Impulsos e Compulsões Relacionadas ao Comportamento Sexual

  • Pedofilia: Impulso sexual com crianças ou púberes.
  • Gerontofilia: Impulso sexual com idosos, de modo desproporcional à idade.
  • Exibicionismo: Impulso de mostrar os órgãos sexuais.
  • Voyerismo: Impulso de obter prazer olhando outras pessoas no ato da relação sexual.
  • Fetichismo: Impulso sexual em determinadas partes de vestimentas ou partes do corpo.
  • Zoofilia: Impulso sexual dirigido a animais.
  • Necrofilia: Impulso sexual dirigido a cadáveres.
  • Coprofilia: Impulso sexual que obtém prazer com o uso de excrementos no ato sexual.
  • Uso de clisteres: Utilização de objetos bizarros introduzidos nos órgãos sexuais.
  • Ninfomania ou satiríase: Impulso sexual aumentado na mulher ou no homem, geralmente causado pela fase maníaca em um transtorno bipolar.

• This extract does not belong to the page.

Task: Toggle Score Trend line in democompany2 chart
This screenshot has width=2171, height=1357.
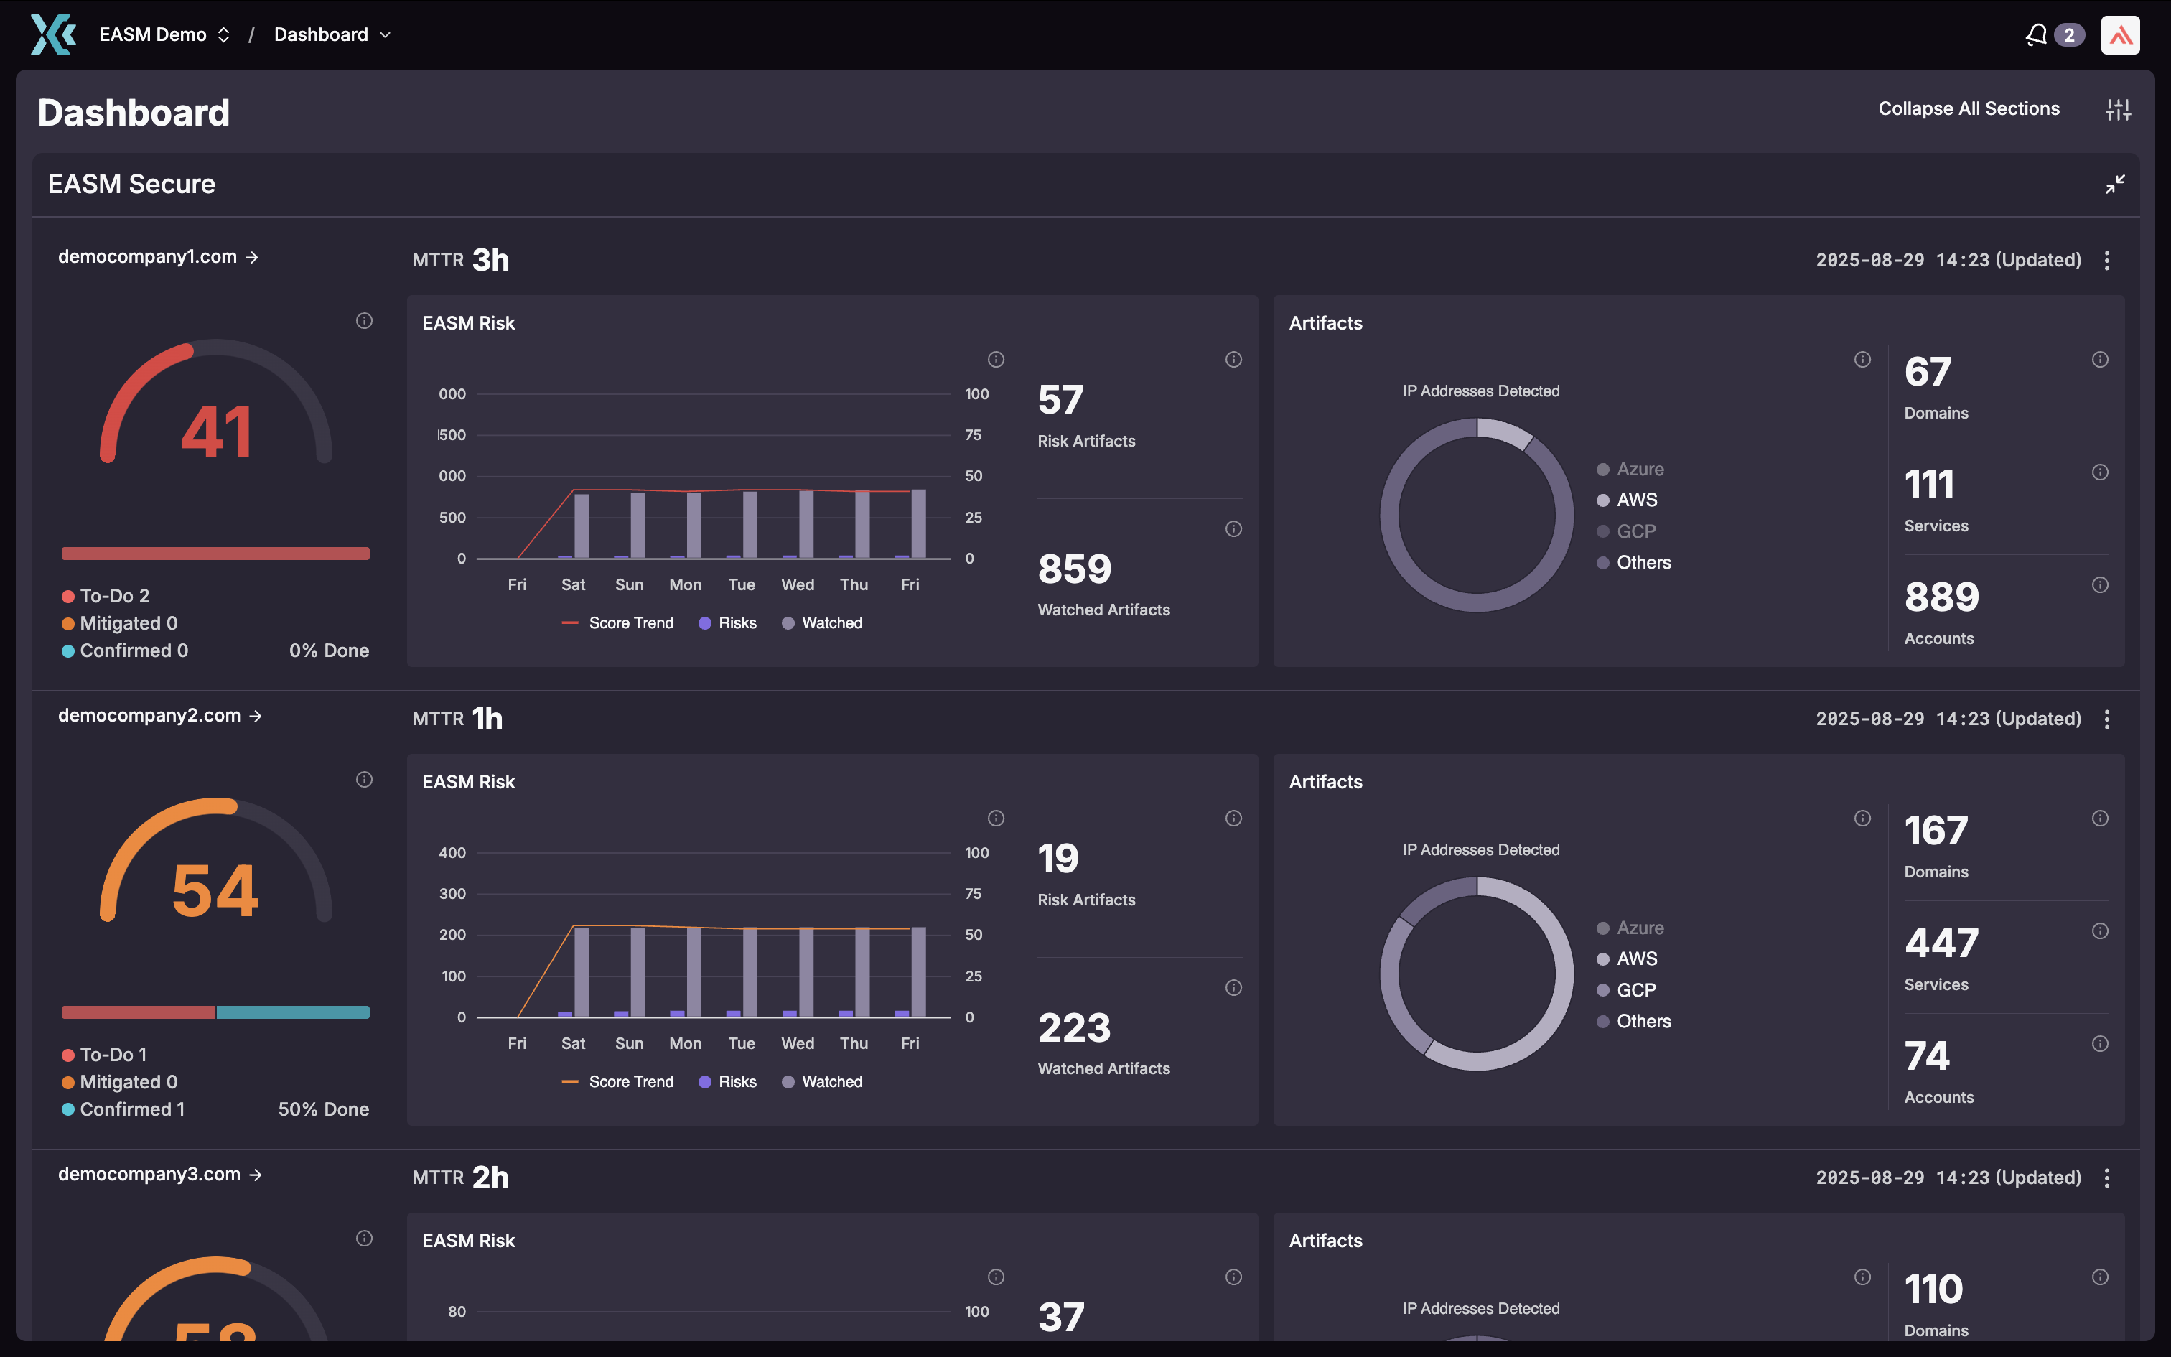Action: pos(618,1081)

Outros Impulsos e Compulsões

  • Cleptomania: Impulso de furtar objetos sem qualquer objetivo.
  • Jogo patológico: Compulsão em jogos de azar, apesar dos prejuízos financeiros e sociais.
  • Compulsão por compras: Impulso de comprar sem considerar a utilidade e possibilidade financeira, normalmente associado à busca de alívio para a ansiedade e seguido de sentimento de culpa.

Outras Alterações da Vontade

  • Negativismo: Comportamento opositor ou de resistência automática e obstinada a todos os pedidos dirigidos a ele, não colabora com condutas médicas e se opõe a relacionamentos interpessoais.
  • Obediência automática: O sujeito atende a todas as solicitações de pessoas à sua volta, chegando a perder autonomia e vontade.
  • Fenômenos de eco: Impulso em repetir a última sílaba do interlocutor (ecolalia), gestos e atos (ecopraxia), fazer reações mímicas ao outro (ecomimia) ou repetir sua escrita (ecografia).
  • Automatismo: É o impulso psicomotor automático e involuntário, como o movimento de lábios, e o ajeitar-se com alguma estereotipia.